• [Supplied text]:
This a google Colab notebook based on Data camp Deep Seek fine tuning tutorial https://www.datacamp.com/tutorial/fine-tuning-deepseek-r1-reasoning-model which I have adapted to for translating standard Finnish to South Osthrobothnian dialect. Fine tuning data is done in two passes firstly a bit over 300 standard Finnish and South Osthrobothnian dialect sentence pairs and second on bit over 2000 standard Finnish South Osthrobothnia word pairs. South Osthrobothnian sentences are taken from Pekka Pohjanpää's blog: http://pohopekka.blogspot.com/" I'm not sharing the sentence pairs but Standard Finnish that correspond the blog text. Blog text is indexed by sentence order so that standard Finnish sentences can be matched. I also share the vocabulary. Shared data is placeded at directory data.
Not that the blog is Copyrighted material and I haven't reached copyright holder. Therfore I provide only a download function. Use at your own responsibility.

In [1]:
%%capture
!pip install unsloth
!pip install --force-reinstall --no-cache-dir --no-deps git+https://github.com/unslothai/unsloth.git


In [2]:
!pip install bs4



Directory settings. Adapt the as needed. Secrets are needed for huggingface and wandb tokens. Datadir is needed for storing General Finnish - South Ostrobotnian vocabulary data in file vocabulary_deep_seek_format.json and dialect sentence indices against standard Finnish sentences file in standard_finnish_sentences.json. I'm using google colab, and therefore directories point to google drive.

In [3]:
SECRETS_DIR = "/content/drive/My Drive/secrets"
DATA_DIR = "/content/drive/My Drive/data"

In [4]:
from google.colab import drive
drive.mount('/content/drive')

secret_file_path = SECRETS_DIR+'/huggingfacetoken.key'
with open(secret_file_path) as f:
  hf_token=f.read().strip()

Drive already mounted at /content/drive; to attempt to forcibly remount, call drive.mount("/content/drive", force_remount=True).


In [5]:
secret_file_path = SECRETS_DIR+'/wandb.key'

with open(secret_file_path) as f:
  wb_token=f.read().strip()

In [6]:
from huggingface_hub import login
login(hf_token)

Wandb is used here to monitor training. You'll need to create account and get token to use it.

In [7]:
import wandb
import os
os.environ["WANDB_SILENT"] = "true"

wandb.login(key=wb_token)
run = wandb.init(
    project='Fine-tune-DeepSeek-R1-Distill-Llama-8B on South Ostrobotnia dialect 2',
    job_type="training",
    anonymous="allow"

• [Recorded data]:
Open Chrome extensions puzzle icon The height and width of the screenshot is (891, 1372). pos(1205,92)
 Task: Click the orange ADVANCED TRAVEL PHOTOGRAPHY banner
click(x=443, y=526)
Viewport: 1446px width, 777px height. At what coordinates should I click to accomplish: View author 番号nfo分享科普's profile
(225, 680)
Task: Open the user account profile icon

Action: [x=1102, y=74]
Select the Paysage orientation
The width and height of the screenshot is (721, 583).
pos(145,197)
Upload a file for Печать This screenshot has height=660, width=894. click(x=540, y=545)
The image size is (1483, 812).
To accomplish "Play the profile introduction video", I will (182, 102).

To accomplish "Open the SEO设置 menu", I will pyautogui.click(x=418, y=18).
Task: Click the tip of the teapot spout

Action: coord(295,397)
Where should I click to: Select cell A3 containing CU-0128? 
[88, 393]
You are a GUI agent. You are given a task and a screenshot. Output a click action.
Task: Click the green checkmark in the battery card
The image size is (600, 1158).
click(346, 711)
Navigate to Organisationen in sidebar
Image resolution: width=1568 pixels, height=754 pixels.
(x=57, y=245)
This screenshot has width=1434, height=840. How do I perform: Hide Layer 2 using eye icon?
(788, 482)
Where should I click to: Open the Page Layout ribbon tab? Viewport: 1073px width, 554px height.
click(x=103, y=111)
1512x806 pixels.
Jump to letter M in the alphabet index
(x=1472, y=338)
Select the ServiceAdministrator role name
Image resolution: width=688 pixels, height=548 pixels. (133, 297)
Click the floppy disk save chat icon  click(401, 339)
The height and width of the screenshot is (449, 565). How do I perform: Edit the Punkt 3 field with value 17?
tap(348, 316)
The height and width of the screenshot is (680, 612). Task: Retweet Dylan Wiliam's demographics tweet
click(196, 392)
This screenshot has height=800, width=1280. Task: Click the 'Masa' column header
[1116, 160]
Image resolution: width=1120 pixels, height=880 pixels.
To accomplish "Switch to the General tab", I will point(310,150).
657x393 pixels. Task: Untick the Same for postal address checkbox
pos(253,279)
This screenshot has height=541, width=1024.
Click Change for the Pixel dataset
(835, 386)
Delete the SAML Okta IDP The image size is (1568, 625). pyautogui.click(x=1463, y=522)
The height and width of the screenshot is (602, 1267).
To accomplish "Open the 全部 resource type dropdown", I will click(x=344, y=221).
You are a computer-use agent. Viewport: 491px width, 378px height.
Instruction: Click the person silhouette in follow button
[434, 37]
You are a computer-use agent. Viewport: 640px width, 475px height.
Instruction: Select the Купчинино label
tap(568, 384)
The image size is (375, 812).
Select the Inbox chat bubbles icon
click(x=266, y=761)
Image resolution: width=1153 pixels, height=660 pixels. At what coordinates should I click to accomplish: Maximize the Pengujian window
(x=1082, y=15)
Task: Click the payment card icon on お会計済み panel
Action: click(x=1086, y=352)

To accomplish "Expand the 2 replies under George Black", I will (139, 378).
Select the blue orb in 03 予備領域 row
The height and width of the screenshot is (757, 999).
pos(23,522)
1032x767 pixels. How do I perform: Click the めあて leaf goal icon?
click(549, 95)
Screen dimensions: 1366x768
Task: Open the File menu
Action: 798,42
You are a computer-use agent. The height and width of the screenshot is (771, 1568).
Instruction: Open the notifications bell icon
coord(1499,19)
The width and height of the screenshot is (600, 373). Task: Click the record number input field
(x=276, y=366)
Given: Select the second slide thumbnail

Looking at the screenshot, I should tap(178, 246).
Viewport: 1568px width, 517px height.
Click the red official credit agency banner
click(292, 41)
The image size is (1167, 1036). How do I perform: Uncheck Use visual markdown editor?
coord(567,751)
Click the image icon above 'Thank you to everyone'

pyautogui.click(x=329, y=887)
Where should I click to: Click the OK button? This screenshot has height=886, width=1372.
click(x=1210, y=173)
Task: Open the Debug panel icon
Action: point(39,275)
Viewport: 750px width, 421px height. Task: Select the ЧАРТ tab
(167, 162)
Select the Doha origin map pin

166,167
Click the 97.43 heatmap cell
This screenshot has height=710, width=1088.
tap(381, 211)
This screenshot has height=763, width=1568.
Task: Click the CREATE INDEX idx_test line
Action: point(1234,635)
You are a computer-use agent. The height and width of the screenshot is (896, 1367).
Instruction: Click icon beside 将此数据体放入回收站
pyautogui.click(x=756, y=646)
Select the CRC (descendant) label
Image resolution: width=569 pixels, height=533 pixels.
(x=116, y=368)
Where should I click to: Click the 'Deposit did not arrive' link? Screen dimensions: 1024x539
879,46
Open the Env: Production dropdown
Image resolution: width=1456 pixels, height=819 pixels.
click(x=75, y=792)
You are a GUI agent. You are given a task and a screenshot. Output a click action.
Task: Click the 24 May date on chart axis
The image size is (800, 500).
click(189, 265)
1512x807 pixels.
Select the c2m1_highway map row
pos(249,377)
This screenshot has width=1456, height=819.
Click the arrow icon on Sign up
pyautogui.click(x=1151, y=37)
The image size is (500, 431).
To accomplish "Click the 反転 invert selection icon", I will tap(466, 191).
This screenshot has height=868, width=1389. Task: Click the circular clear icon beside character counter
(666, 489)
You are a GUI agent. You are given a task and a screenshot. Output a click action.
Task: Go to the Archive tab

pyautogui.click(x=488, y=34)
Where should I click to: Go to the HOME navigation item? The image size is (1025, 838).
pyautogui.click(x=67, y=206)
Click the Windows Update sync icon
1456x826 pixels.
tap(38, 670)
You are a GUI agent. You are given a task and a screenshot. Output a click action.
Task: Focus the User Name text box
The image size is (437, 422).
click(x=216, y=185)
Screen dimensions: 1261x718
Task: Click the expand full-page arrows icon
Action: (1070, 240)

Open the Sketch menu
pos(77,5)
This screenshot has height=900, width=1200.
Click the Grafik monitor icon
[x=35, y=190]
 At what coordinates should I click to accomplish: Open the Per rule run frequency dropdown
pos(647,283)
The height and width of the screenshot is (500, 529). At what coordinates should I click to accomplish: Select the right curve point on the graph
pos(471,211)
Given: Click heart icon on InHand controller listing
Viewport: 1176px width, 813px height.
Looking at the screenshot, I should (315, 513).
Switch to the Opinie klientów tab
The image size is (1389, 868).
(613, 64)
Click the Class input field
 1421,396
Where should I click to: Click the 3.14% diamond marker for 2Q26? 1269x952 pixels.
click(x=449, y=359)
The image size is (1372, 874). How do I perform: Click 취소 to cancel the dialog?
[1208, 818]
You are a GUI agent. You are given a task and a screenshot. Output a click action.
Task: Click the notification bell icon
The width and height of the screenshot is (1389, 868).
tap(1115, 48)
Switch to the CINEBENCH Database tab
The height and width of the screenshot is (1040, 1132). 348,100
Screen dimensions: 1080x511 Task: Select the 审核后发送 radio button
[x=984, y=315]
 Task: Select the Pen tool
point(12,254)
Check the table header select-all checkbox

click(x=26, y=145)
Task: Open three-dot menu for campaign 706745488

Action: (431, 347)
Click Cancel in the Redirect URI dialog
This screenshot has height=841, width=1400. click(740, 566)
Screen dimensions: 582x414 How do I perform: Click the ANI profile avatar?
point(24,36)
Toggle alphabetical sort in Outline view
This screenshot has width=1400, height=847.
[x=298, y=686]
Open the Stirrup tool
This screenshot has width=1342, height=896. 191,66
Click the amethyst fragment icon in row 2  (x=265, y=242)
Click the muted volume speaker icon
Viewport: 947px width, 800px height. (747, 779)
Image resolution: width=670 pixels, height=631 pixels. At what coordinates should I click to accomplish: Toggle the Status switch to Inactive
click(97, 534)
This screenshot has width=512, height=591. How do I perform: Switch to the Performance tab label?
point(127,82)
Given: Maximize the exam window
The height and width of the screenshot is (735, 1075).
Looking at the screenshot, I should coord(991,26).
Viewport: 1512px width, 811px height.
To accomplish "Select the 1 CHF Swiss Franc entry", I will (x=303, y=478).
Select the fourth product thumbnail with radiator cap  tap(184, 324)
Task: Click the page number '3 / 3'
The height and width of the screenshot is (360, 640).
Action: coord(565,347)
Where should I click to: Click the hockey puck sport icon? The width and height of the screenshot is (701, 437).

• [Direction A]:
In the Finnish dialect notebook, substitute "key_path" for "secret_file_path" in the part between "secret_file_path = SECRETS_DIR+'/huggingfacetoken.key'" and "wb_token=f.read().strip()", inclusive.
• [Direction B]:
Can you turn the paragraph of the Finnish dialect notebook that begins "Directory settings." into a short list of its main points?
• [Direction C]:
Extend the Finnish dialect notebook from the point where it stops.
The data is separate from the Finnish dialect notebook.

• [Written response A]:
key_path = SECRETS_DIR+'/huggingfacetoken.key'
with open(key_path) as f:
  hf_token=f.read().strip()

Drive already mounted at /content/drive; to attempt to forcibly remount, call drive.mount("/content/drive", force_remount=True).


In [5]:
key_path = SECRETS_DIR+'/wandb.key'

with open(key_path) as f:
  wb_token=f.read().strip()

• [Written response B]:
- Adapt the directory settings as needed.
- The secrets directory holds the Hugging Face and wandb tokens.
- The data directory stores the General Finnish–South Ostrobotnian vocabulary in vocabulary_deep_seek_format.json.
- It also stores the dialect sentence indices matched to standard Finnish sentences in standard_finnish_sentences.json.
- Because the author uses Google Colab, the directories point to Google Drive.

• [Written response C]:
)

Deep Seek model is downloaded from Huggingface. You'll need Huggingface api key for this.

In [8]:
from unsloth import FastLanguageModel

max_seq_length = 2048
dtype = None
load_in_4bit = True


model, tokenizer = FastLanguageModel.from_pretrained(
    model_name = "unsloth/DeepSeek-R1-Distill-Llama-8B",
    max_seq_length = max_seq_length,
    dtype = dtype,
    load_in_4bit = load_in_4bit,
    token = hf_token,
)

🦥 Unsloth: Will patch your computer to enable 2x faster free finetuning.
🦥 Unsloth Zoo will now patch everything to make training faster!
==((====))==  Unsloth 2025.3.17: Fast Llama patching. Transformers: 4.48.3.
   \\   /|    Tesla T4. Num GPUs = 1. Max memory: 14.741 GB. Platform: Linux.
O^O/ \_/ \    Torch: 2.6.0+cu124. CUDA: 7.5. CUDA Toolkit: 12.4. Triton: 3.2.0
\        /    Bfloat16 = FALSE. FA [Xformers = 0.0.29.post3. FA2 = False]
 "-____-"     Free license: http://github.com/unslothai/unsloth
Unsloth: Fast downloading is enabled - ignore downloading bars which are red colored!


Prompt for testing with standard Finnish how that translates to the dialect.

In [9]:
prompt_style = """Below is an instruction that describes a task, paired with an input that provides further context.
Write a response that appropriately completes the request.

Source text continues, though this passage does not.